7. An intervention’s implementation should face no significant political or stakeholder challenges.
An intervention could meet the other criteria described above but not appeal to stakeholder groups like government officials for political, moral, or other reasons. In other words, it is possible to identify an intervention that has a strong evidence base, would provide economic value to the public sector, and be implemented without significant administrative or logistical challenge, but one or more stakeholder groups may still oppose it. For example, an evidence-based teen pregnancy intervention that would increase women’s access to long-acting reversible contraceptives may meet with moral or religious objections from elected officials, public agency leadership, or community-based groups. As another example, some people object to supportive housing interventions that combine subsidized/free housing with social services to people with active substance abuse problems, because they believe taxpayers should not be providing housing support to people who use illegal drugs.
Refocusing Around Intervention Quality and Impact
Several PFS initiatives—including the Adolescent Behavioral Learning Experience Project for Incarcerated Youth in New York City—have failed to yield an investor payout, leading some to question “Does PFS work?” We find this question off point; PFS is a financing model, not an intervention. The “does it work” question should be focused on the quality and impact of the interventions selected for a PFS performance-based contract, not the model itself.
Intuition and wishful thinking are not substitutes for high-quality intervention research.
As communities and organizations working with PFS know, these projects are complex, and involve a great deal of planning and resources. Our proposed set of criteria is complimentary to six components of the Project Assessment Tool developed by the Urban Institute’s Pay for Success Initiative. That tool was designed to promote “good practices” in defining social problems, selecting strong interventions, designing and implementing PFS projects, and conducting rigorous evaluations. Our position is also in line with the Pew-MacArthur Results First Initiative, a project through which technical assistance and support is offered to states interested in implementing an evidence-based, cost-benefit analytical approach to investing in programs and policies. The main premise of the initiative is that rigorous use of evaluation research findings (including cost analyses) will increase understanding of which interventions are likely to work in specific populations. In turn, this will assist states in prioritizing programs and allocating resources.

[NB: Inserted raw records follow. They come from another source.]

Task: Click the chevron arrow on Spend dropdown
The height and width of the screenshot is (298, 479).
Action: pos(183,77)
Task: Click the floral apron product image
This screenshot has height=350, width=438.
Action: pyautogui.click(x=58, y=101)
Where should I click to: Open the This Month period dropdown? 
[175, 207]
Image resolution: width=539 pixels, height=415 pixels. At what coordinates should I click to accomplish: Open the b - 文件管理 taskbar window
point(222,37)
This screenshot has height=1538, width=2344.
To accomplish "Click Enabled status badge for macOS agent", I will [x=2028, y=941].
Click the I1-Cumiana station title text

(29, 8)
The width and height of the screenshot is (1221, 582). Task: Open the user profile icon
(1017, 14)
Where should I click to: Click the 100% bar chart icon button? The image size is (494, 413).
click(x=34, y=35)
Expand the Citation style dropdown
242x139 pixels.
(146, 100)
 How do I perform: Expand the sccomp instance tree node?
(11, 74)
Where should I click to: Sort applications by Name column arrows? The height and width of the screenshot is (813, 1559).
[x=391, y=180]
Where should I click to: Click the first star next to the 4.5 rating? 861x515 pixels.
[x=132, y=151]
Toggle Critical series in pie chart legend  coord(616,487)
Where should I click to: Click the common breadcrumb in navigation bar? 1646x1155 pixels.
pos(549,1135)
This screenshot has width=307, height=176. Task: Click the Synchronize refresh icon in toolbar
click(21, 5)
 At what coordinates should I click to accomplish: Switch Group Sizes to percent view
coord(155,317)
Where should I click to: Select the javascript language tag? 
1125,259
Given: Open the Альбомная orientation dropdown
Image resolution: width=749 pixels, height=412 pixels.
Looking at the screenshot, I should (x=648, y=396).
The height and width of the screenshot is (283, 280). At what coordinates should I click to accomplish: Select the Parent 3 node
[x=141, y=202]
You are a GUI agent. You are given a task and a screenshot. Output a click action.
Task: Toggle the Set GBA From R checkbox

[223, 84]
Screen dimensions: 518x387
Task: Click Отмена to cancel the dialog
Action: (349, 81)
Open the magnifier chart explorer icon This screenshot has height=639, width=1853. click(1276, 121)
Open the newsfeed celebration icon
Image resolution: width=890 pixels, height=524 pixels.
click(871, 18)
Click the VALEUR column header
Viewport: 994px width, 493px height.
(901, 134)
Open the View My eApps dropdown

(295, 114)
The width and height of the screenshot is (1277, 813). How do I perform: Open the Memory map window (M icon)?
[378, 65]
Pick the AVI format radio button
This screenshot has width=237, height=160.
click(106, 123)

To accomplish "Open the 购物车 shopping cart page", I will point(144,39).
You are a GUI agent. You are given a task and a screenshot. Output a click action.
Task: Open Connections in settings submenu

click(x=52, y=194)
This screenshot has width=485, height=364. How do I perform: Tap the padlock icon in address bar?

We see great potential in the PFS financing model to spread effective interventions that address the social determinants of health—but only if the interventions have a solid evidence base to support the outcomes and time frames for success payments. A primary purpose of PFS financing is to provide value to the public sector. This will not happen if interventions do not meet their goals or positively impact participants. Intuition and wishful thinking are not substitutes for high-quality intervention research. The PFS field is becoming more sophisticated in its evaluations of launched PFS projects. It is time for PFS project partners to become more sophisticated in using evaluation and research literature to select appropriate, effective, and winning interventions before they start.